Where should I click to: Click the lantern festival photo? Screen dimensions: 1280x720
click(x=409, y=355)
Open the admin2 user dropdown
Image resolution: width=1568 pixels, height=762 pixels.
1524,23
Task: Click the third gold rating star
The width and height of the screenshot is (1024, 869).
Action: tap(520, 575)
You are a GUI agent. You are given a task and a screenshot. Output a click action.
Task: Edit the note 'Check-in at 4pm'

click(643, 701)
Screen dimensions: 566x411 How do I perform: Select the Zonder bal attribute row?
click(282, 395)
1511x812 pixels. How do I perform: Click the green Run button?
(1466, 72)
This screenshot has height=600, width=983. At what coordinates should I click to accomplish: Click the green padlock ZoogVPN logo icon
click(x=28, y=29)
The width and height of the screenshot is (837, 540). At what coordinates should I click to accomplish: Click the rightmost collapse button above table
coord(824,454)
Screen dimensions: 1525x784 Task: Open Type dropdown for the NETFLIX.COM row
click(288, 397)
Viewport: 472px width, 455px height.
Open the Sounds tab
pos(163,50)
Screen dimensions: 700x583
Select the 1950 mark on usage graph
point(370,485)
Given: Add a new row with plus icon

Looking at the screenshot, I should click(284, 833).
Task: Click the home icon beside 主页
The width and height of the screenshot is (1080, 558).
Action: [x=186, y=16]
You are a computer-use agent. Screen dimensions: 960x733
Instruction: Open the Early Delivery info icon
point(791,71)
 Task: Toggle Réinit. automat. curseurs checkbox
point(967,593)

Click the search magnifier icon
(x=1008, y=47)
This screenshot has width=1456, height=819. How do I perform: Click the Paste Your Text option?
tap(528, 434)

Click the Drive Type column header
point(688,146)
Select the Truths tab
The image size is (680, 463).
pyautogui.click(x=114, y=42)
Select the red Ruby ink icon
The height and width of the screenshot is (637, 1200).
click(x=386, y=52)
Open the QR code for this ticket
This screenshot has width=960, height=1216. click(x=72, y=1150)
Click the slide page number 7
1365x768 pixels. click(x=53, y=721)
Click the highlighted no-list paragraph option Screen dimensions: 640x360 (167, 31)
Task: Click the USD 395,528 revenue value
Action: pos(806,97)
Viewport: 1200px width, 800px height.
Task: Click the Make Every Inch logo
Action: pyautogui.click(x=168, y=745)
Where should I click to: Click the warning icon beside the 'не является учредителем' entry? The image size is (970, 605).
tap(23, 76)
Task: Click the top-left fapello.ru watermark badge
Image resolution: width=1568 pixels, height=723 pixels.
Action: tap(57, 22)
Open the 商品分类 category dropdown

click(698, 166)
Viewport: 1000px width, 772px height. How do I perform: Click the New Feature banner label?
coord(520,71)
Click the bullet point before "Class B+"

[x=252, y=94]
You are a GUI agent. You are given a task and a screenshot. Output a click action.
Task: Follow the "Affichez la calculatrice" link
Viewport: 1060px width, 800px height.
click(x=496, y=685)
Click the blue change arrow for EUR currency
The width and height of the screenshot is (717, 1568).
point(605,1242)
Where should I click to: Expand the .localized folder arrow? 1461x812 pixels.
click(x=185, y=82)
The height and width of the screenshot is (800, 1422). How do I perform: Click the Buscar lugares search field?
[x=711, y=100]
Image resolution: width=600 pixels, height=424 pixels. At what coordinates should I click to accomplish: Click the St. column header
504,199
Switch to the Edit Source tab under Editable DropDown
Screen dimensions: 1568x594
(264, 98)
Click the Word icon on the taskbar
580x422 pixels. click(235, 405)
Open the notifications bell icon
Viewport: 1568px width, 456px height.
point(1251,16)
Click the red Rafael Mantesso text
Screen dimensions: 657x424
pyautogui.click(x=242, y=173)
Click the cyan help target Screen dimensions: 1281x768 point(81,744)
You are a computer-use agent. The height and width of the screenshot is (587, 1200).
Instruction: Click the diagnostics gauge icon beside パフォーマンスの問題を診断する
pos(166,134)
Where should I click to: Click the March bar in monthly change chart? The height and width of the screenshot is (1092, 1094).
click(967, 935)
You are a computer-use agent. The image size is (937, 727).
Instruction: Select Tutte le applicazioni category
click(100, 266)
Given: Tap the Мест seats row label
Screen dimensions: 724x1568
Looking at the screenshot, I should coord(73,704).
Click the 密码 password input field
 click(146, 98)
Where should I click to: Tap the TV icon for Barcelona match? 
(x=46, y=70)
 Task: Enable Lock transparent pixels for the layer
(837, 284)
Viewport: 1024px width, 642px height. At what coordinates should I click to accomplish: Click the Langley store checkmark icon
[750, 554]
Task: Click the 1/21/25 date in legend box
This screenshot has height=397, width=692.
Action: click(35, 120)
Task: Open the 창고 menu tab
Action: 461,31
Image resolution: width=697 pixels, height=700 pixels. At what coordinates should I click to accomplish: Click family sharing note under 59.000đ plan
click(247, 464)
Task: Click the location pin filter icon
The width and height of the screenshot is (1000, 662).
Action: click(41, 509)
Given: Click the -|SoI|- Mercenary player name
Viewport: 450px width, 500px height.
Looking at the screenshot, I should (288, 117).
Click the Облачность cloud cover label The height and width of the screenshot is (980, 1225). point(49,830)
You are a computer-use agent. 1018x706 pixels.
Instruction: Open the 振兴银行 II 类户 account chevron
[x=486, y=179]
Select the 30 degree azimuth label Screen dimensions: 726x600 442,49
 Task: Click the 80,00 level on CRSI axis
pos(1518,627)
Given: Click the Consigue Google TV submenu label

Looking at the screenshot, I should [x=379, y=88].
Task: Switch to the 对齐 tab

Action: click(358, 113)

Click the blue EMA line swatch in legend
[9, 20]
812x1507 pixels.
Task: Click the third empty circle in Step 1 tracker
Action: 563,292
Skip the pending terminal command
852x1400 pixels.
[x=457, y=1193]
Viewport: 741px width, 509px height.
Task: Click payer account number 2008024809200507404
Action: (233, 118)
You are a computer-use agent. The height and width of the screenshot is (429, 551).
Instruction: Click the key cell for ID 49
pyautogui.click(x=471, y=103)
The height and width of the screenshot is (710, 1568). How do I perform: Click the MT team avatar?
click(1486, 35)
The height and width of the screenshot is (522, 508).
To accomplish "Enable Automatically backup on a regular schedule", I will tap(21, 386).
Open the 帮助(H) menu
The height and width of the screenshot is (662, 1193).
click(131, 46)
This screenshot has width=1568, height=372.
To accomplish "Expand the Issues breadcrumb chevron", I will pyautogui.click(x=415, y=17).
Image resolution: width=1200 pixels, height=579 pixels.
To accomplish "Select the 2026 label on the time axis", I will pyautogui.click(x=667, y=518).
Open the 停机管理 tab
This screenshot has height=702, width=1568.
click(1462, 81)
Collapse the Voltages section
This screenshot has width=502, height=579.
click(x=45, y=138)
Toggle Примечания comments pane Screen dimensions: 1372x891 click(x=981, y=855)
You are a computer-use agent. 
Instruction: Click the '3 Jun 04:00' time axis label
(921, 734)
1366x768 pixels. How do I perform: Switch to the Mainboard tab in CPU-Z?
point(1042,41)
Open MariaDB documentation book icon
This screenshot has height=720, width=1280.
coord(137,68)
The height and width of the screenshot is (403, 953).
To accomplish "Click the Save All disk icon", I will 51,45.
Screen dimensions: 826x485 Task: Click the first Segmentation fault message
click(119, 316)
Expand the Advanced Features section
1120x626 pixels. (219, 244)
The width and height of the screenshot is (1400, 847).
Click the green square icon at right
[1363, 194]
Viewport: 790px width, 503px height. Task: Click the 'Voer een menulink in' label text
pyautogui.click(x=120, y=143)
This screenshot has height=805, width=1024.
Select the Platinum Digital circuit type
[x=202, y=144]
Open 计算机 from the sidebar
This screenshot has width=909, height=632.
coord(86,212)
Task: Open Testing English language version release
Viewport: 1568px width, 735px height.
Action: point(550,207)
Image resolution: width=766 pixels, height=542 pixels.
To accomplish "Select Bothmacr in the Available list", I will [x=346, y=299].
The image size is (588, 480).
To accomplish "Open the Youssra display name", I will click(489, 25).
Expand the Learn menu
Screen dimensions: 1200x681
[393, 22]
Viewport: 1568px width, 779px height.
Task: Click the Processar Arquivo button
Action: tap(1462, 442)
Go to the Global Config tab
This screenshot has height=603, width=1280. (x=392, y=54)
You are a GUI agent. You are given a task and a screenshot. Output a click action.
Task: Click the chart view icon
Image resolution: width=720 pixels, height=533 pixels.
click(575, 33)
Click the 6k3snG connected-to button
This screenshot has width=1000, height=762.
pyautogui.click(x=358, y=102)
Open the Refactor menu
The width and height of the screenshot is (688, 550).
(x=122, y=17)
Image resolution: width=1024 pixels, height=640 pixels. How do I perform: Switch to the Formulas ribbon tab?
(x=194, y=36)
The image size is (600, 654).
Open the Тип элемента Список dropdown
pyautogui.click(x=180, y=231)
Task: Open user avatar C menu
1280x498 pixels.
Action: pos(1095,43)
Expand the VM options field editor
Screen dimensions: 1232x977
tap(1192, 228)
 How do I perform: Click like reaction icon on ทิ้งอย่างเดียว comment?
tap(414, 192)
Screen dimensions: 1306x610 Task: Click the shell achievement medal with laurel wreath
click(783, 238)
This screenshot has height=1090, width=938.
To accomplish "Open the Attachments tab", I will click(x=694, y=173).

** TASK STATEMENT **
Check each line of the material above for the word "agent", then state how many lines hold it. Only the number.

** ANSWER BELOW **
9